"We take comfort in the strength of architecture from the anxieties created by a continuous stream of information," reads Marna Shopoff's artist statement to her new show, and in her painting, "Street Scene," you can speculate on how this idea applies to her work. A building - approximating the Mid-Century modern style - leaps off the canvas's red background; it's slightly blurred, as if you're viewing the building from a moving car.
Such cityscapes might indeed be a source of comfort for Shopoff, but given her extraordinary talent as a painter and her ability to incorporate concepts into her work, she doesn't necessarily need the scaffolding of an artistic statement for support.
David Schmitt's mixed-media sculptures, however, might be difficult to appreciate without such scaffolding. The key phrase in Schmitt's hand-written diagram of an artist's statement is "anti-aesthetic." Accordingly, I found most of Schmitt's painted sculptures difficult to appreciate aesthetically.

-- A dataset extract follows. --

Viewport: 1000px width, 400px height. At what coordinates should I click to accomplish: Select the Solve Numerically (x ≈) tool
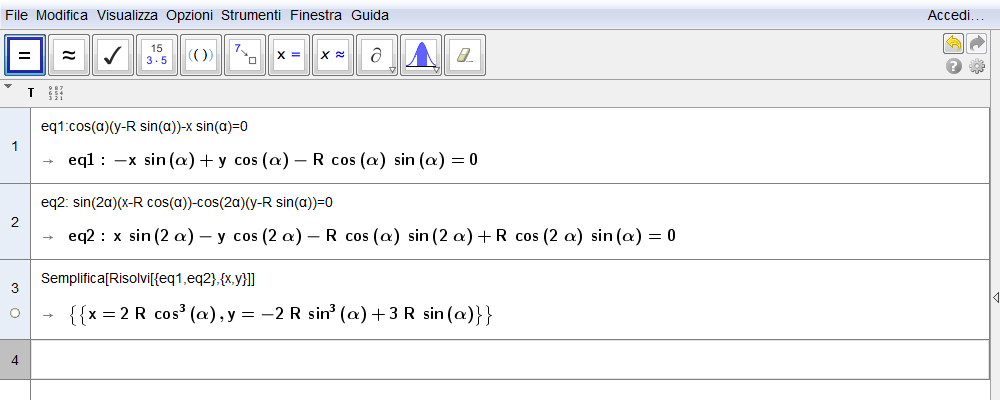coord(333,55)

His "Stud Mega," for instance, reminded me of a shipping pallet, and while its lack of aesthetic charm may have been intentional, it didn't engage me on a conceptual level either. I did find one piece aesthetically and conceptually engaging, though: "David and Goliath," an elegant thing, made out of poplar, which looked to me something like a hybrid watchtower/music stand. Through April 27 at Harrison Center for the Arts, Gallery No. 2.